Groenlandia, un territorio autónomo de Dinamarca cubierto de hielo en un 80%, fascina por sus hipotéticos recursos mineros y su importancia geoestratégica, lo que explica las ambiciones expansionistas del presidente estadounidense Donald Trump.
Estas son las principales razones del interés del republicano por esta isla de 2,16 millones de kilómetros cuadrados, el doble del territorio de Colombia a título comparativo.
Sector minero poco explotado
Desde 2009 los groenlandeses tienen poder decisorio sobre el uso de sus materias primas.
El gobierno local, cuya principal fuente de ingresos es la pesca, presume de las riquezas de su subsuelo, aunque solo dos minas están en actividad y la producción es limitada.
En un momento en que aumenta la demanda de metales y minerales, la carrera por los recursos no explotados se acelera y Groenlandia podría presentarse como un El Dorado, a pesar de un entorno polar inhóspito y de infraestructuras aún incipientes.

El acceso a los recursos minerales de Groenlandia es considerado crucial por los estadounidenses, que firmaron en 2019 un memorando de cooperación en este sector. Los europeos siguieron sus pasos cuatro años más tarde con su propio acuerdo de colaboración.
Los suelos groenlandeses están extremadamente bien cartografiados, lo que ha permitido elaborar un mapa detallado de los recursos.
La UE identificó así 25 de los 34 minerales de su lista oficial de materias primas esenciales, incluidas las tierras raras.
Amaroq explota la mina de oro del territorio y prevé desarrollar otra de tierras raras, Black Angel. Esta podría entrar en funcionamiento en 2027 o 2028, gracias a la existencia previa de infraestructuras, puesto que el sitio estuvo en actividad una primera vez en la década de 1940 y luego entre 1973 y 1990.
Allí Amaroq podría extraer zinc, plomo y plata, pero también elementos críticos como germanio, galio y cadmio.
En la costa occidental, Lumina Sustainable Materials explota desde 2019 un yacimiento de anortosita.
Con su proyecto Tanbreez (tántalo, niobio, circonio), la compañía Critical Metals, cotizada en el Nasdaq, quiere abrir este año una mina de tierras raras cerca de Quaqortoq (sur), con el objetivo de empezar a extraer a gran escala el año próximo.
Desde el punto de vista económico, Groenlandia, que busca emanciparse algún día de Dinamarca, sigue dependiendo en gran medida de una subvención de Copenhague, que aporta una quinta parte de su PIB.
Más cerca de Nueva York
Groenlandia es un territorio autónomo donde la justicia y las políticas monetaria, exterior, de defensa y de seguridad dependen de Copenhague.
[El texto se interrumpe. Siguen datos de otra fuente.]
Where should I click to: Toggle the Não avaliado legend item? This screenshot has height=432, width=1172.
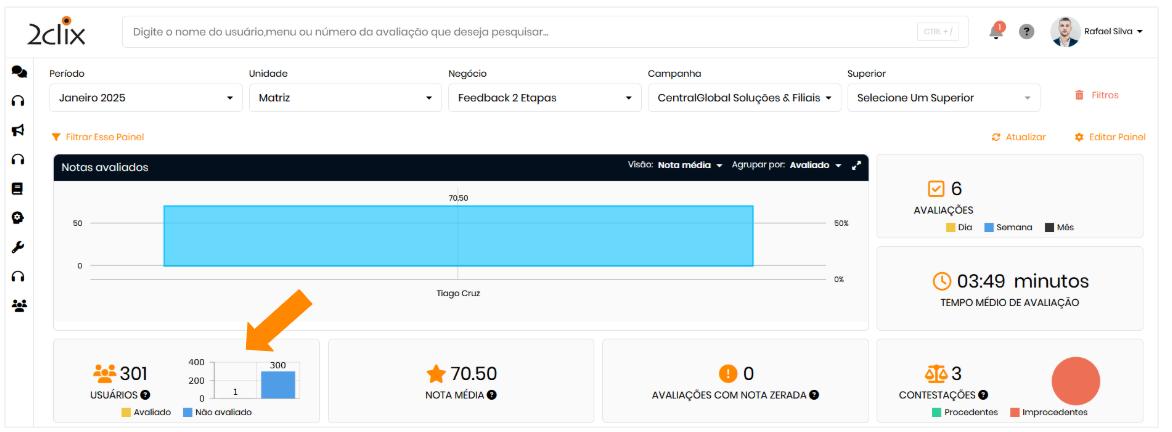click(217, 412)
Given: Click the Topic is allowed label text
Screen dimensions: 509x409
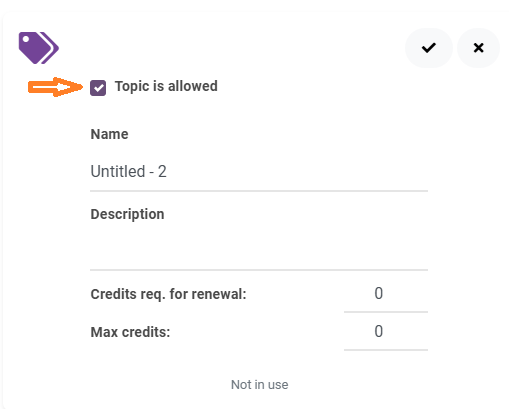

Pero con una capital más cercana a Nueva York que a Copenhague, Groenlandia forma parte de la zona de interés de Estados Unidos, señala a la AFP la historiadora Astrid Andersen, del Instituto Danés de Estudios Internacionales.
Durante la Segunda Guerra Mundial, “cuando Dinamarca estaba ocupada por Alemania, Estados Unidos se hizo cargo de Groenlandia. De alguna manera nunca se fue”, destaca.
Washington mantiene una base militar activa en el noreste de la isla, en Pituffik (anteriormente Thule).

Esta base se utilizó como puesto de alerta frente a la URSS durante la Guerra Fría y sigue siendo un eslabón esencial del escudo antimisiles estadounidense.
Para compensar la falta de vigilancia del espacio aéreo y submarino al este de Groenlandia, que podría convertirse en un problema a medida que el deshielo libera las rutas marítimas, Dinamarca está invirtiendo en patrulleros árticos, drones y quiere aumentar la vigilancia aérea y los radares costeros.
Ubicación estratégica
Situada entre el Atlántico Norte y el Ártico, cerca de Estados Unidos, Canadá y Rusia, Groenlandia ocupa una posición geográfica estratégica.
Donald Trump acusa a Copenhague de no garantizar adecuadamente la seguridad de este gigantesco territorio frente a Rusia y China.
Dinamarca, miembro de la OTAN, rechaza estas afirmaciones y recuerda haber invertido cerca de 90.000 millones de coronas (unos 14.000 millones de dólares) para reforzar su presencia militar en el Ártico.
Unas horas antes de una reunión crucial celebrada el miércoles entre los jefes de la diplomacia danesa y groenlandesa y su homólogo estadounidense Marco Rubio y el vicepresidente J. D. Vance, Dinamarca prometió “reforzar su presencia militar” en Groenlandia y dialogar con la OTAN para aumentar la presencia de la Alianza en el Ártico, según el ministro danés de Defensa.